Compilation of the brightest outbursts seen at Comet 67P/Churyumov–Gerasimenko by Rosetta’s OSIRIS narrow-angle camera and Navigation Camera between July and September 2015. Credit OSIRIS: ESA/Rosetta/MPS for OSIRIS Team MPS/UPD/LAM/IAA/SSO/INTA/UPM/DASP/IDA; NavCam: ESA/Rosetta/NavCam – CC BY-SA IGO 3.0
Since launch in 2004, Rosetta was in its sixth orbit around the Sun. Its nearly 8 billion-kilometre journey included three Earth flybys and one at Mars, and two asteroid encounters. The craft endured 31 months in deep-space hibernation on the most distant leg of its journey, before waking up in January 2014 and finally arriving at the comet in August 2014. After becoming the first spacecraft to orbit a comet, and the first to deploy a lander, Philae, in November 2014, Rosetta continued to monitor the comet’s evolution during their closest approach to the Sun and beyond.

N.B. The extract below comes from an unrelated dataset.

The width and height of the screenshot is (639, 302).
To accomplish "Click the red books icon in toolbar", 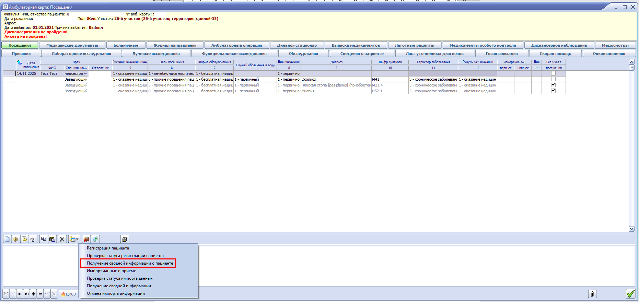I will click(x=86, y=239).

“We’ve operated in the harsh environment of the comet for 786 days, made a number of dramatic flybys close to its surface, survived several unexpected outbursts from the comet, and recovered from two spacecraft ‘safe modes’,” says operations manager Sylvain Lodiot. “The operations in this final phase have challenged us more than ever before, but it’s a fitting end to Rosetta’s incredible adventure to follow its lander down to the comet.”
The decision to end the mission on the surface is a result of Rosetta and the comet heading out beyond the orbit of Jupiter again. Further from the Sun than Rosetta has ever journeyed before, there would be little power to operate the craft.
Mission operators were also faced with an imminent month-long period when the Sun is close to the line-of-sight between Earth and Rosetta, meaning communications with the craft would have become increasingly more difficult.